TL;DR: We present BiHumanML3D, the first bilingual text-to-motion dataset, and BiMD, a model with cross-lingual alignment for effective bilingual motion generation.
Text-to-motion generation, synthesizing 3D human motions from text descriptions, holds significant promise for cross-linguistic and multicultural applications in gaming, filmmaking, and robotics, particularly for Chinese language applications. However, this pioneering task faces two critical challenges: (1) the fundamental bottleneck of publicly available bilingual text-motion datasets, and (2) limitations in existing language models to understand and encode motion semantics across languages due to highly imbalanced pretraining corpora. To bridge these gaps, we introduce BiHumanML3D, the first bilingual text-to-motion benchmark, constructed through a multi-stage annotation assisted by large language models and dedicated manual corrections. Moreover, we propose a simple yet effective baseline model, \textit{Bilingual Motion Diffusion (BiMD)}, featuring Cross-Lingual Alignment (CLA) and bilingual diffusion training. CLA explicitly aligns semantic representations between languages, resulting in a robust conditional space. Consequently, BiMD efficiently generates high-quality motions accurately aligned with bilingual text inputs, including zero-shot code-switching scenarios. Extensive experiments demonstrate that BiMD with CLA achieves an FID of 0.045 vs. 0.169 and R@3 of 82.8% vs. 80.8%, significantly outperforms monolingual diffusion models and translation baselines on BiHumanML3D, underscoring the critical necessity and reliability of our dataset and the effectiveness of our alignment strategy for cross-lingual motion synthesis. The dataset and code are publicly available at https://github.com/wengwanjiang/BilingualT2M.

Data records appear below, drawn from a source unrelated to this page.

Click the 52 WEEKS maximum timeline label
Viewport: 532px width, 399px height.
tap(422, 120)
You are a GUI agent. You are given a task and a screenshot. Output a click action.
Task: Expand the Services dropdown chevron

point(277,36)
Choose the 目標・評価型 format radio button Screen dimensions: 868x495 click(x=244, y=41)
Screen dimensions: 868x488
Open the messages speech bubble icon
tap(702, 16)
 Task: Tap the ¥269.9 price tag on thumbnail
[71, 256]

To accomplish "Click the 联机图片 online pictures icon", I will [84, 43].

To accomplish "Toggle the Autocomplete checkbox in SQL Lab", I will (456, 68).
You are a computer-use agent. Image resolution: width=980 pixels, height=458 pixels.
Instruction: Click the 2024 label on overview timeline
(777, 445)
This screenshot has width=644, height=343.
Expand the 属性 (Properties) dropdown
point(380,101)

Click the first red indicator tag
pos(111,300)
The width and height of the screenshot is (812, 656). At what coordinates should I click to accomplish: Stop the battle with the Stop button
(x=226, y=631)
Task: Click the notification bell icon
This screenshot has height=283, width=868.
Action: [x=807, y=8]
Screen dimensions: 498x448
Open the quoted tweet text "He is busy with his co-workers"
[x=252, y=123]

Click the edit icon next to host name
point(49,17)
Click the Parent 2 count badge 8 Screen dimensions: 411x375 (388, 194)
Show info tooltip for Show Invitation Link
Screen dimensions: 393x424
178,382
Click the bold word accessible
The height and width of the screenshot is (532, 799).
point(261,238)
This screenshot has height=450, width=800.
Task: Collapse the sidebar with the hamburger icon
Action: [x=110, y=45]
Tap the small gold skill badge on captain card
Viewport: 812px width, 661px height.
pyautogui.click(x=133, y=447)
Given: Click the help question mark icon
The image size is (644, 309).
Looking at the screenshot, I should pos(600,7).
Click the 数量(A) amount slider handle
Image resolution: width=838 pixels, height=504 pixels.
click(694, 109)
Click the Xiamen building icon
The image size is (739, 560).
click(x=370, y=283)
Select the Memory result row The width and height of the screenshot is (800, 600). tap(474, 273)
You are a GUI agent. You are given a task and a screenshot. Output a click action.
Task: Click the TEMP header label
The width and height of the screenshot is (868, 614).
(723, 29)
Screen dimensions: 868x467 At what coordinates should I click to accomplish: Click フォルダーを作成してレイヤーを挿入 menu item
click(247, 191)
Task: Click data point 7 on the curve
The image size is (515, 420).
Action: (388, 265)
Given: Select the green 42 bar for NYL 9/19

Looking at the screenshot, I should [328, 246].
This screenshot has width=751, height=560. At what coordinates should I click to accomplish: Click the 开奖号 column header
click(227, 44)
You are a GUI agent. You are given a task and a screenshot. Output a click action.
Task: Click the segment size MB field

Framework for training the bilingual motion diffusion model.
We align English and Chinese text embeddings in a shared latent space by freezing the teacher model \( E^t_{\Phi} \) and fine-tuning the student model \( E^s_{\phi} \) with the cross-lingual alignment loss \( \mathcal{L}_{\text{CLA}} \) (Eq. 1). The aligned student model is then used to provide text conditions for training the diffusion model \( \epsilon_\theta \), enabling bilingual motion generation while minimizing \( \mathcal{L}_{\text{BiMD}} \) (Eq. 6).